━━━━━ ARTICLE ━━━━━

Lorsqu’on y regarde de près on voit que la construction de ce socle, lorsque François Fillon était ministre de l’éducation nationale, a été marquée par une tension entre deux conceptions, celle d’un minimum réduit aux fondamentaux et une autre plus ambitieuse, celle de contenir tout ce que nul ne saurait ignorer. C’est la deuxième qui semble l’avoir emporté dans les textes encore que l’introduction des compétences clés prônées par l’union européenne et l’instauration du Livret Personnel de Compétence aient contribué à tirer dans le sens inverse.

Mais même si les batailles syndicales ont permis d’en élargir le contenu, une des caractéristiques du socle commun est de prétendre séparer ce qui est «essentiel», et donc offert à tous, de ce qui est non pas «superflu» mais renvoyé à un autre type d’offre : une offre destinée à une partie des élèves ou reléguée à l’extérieur de l’école alors qu’elle correspond à des «indispensables» pour s’insérer dans la société, jouir de la plénitude de ses droits humains et jouer son rôle de citoyen.

Par ailleurs la métaphore même de socle est significative avec ce qu’elle suggère en termes de fermeture et d’absence de dynamique. Et de fait le socle dans sa conception issue de la loi de 2005 ignore largement la question de la poursuite d’études en devenant une fin en soi. En fait l’objectif du socle se substitue à celui de faire acquérir à tous les jeunes une qualification reconnue et s’inscrit dans la pérennisation d’une scolarité obligatoire limitée à 16 ans. La notion de compétences qu’il contient – et qui n’est qu’une caricature de ce que les pédagogues mettent dans ce mot – confirme d’une certaine façon cette substitution et lui donne son sens social. Derrière, il y a l’idée que, s’il faut accroître le pourcentage d’une classe d’âge accédant à un diplôme de l’enseignement supérieur pour construire la fameuse «société de la connaissance» prônée à Lisbonne, il n’est pas utile de prévoir pour les autres un accroissement de leur qualification : les petits boulots de service auxquels on les destine ne le nécessiteraient pas.

Son rétrécissement à quelques fondamentaux dans les ÉCLAIR n’a peut-être pas été un dévoiement de sa logique mais un approfondissement de celle-ci. À partir du moment où l’on admet que tous les élèves n’ont pas droit à une culture commune, riche, formatrice et évolutive, on en arrive facilement dans le cadre d’une logique de pénurie de moyens à n’offrir à certains que le minimum. Dans une telle logique le socle ainsi conçu devient une justification de la suppression des moyens consacrés à l’éducation voire de l’externalisation de certaines formations.

Il n’en reste pas moins vrai que confrontés à la présence massive de l’échec, à des évictions précoces qui menacent de s’accentuer, nous devons nous poser la question des objectifs communs à se donner à chaque étape pour permettre à tous d’aller plus loin. Cette préoccupation est légitime; encore faudrait-il se poser la question du contenu qu’on y met et surtout de son inscription dans un projet de poursuites d’études pour tous dans le cadre d’une scolarité portée à 18 ans.

━━━━━ DONNÉES FOURNIES ━━━━━

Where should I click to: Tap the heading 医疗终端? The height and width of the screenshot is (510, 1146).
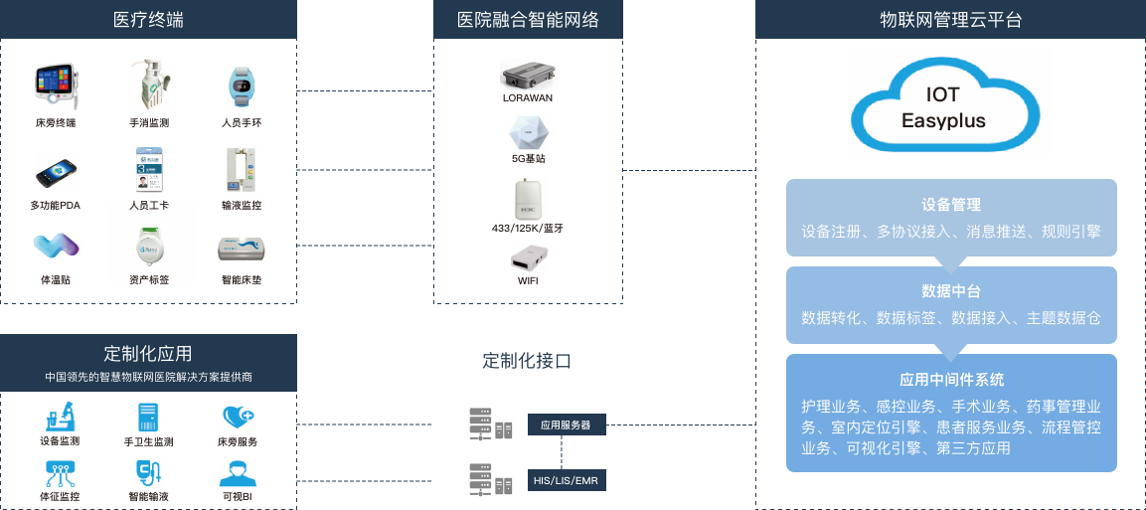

━━━━━

Recopiez mot pour mot le passage de l'article sur le socle commun qui va de « Son rétrécissement à » à « de certaines formations. ».

Son rétrécissement à quelques fondamentaux dans les ÉCLAIR n’a peut-être pas été un dévoiement de sa logique mais un approfondissement de celle-ci. À partir du moment où l’on admet que tous les élèves n’ont pas droit à une culture commune, riche, formatrice et évolutive, on en arrive facilement dans le cadre d’une logique de pénurie de moyens à n’offrir à certains que le minimum. Dans une telle logique le socle ainsi conçu devient une justification de la suppression des moyens consacrés à l’éducation voire de l’externalisation de certaines formations.